**Data extracted from a collection:**
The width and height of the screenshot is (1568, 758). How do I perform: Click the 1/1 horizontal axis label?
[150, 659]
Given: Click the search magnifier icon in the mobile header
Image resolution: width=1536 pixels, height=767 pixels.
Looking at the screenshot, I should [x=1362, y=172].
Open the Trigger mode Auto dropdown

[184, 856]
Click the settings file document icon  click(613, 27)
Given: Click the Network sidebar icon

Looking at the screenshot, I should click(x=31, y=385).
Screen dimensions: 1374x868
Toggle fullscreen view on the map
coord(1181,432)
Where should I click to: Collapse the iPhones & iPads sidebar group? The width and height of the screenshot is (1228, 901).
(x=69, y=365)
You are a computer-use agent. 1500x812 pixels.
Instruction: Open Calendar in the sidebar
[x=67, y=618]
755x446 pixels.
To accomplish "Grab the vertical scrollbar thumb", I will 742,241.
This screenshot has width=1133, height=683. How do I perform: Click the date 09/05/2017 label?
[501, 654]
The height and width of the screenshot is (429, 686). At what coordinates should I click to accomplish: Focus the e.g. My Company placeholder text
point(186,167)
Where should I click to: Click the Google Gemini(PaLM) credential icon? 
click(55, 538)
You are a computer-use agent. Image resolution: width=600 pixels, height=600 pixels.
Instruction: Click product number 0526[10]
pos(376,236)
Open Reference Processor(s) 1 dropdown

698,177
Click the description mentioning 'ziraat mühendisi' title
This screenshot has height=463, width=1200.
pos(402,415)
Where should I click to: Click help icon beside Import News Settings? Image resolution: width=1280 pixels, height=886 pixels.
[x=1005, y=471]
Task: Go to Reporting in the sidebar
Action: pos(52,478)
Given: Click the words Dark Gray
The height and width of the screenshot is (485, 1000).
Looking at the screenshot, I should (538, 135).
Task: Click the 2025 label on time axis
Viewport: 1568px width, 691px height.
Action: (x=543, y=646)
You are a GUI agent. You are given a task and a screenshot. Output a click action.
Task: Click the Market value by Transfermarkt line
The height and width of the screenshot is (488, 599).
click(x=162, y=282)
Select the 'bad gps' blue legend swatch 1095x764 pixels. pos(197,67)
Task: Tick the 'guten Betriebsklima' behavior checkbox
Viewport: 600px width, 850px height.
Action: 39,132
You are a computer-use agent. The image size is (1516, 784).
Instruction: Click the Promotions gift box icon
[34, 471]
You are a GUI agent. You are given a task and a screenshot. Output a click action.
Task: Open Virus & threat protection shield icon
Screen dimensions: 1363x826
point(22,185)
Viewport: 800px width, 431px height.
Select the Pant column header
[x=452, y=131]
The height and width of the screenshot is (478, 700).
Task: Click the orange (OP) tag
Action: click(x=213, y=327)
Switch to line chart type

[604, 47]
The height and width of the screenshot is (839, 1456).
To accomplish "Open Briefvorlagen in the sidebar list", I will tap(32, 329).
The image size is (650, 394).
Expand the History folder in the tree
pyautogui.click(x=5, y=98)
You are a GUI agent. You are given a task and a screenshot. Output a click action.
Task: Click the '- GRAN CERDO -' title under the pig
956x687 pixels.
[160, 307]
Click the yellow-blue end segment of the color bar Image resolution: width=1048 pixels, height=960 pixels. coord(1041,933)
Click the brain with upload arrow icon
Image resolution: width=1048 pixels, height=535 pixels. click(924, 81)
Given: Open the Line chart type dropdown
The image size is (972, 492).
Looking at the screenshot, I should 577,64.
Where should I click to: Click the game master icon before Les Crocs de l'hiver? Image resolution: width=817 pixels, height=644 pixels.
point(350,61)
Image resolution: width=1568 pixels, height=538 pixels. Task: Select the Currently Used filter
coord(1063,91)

**Task instructions:**
Nothing but lines that contain "will" should appear in the answer. Copy each from the records.

**Finished task:**
To accomplish "Grab the vertical scrollbar thumb", I will 742,241.
To accomplish "Open Briefvorlagen in the sidebar list", I will tap(32, 329).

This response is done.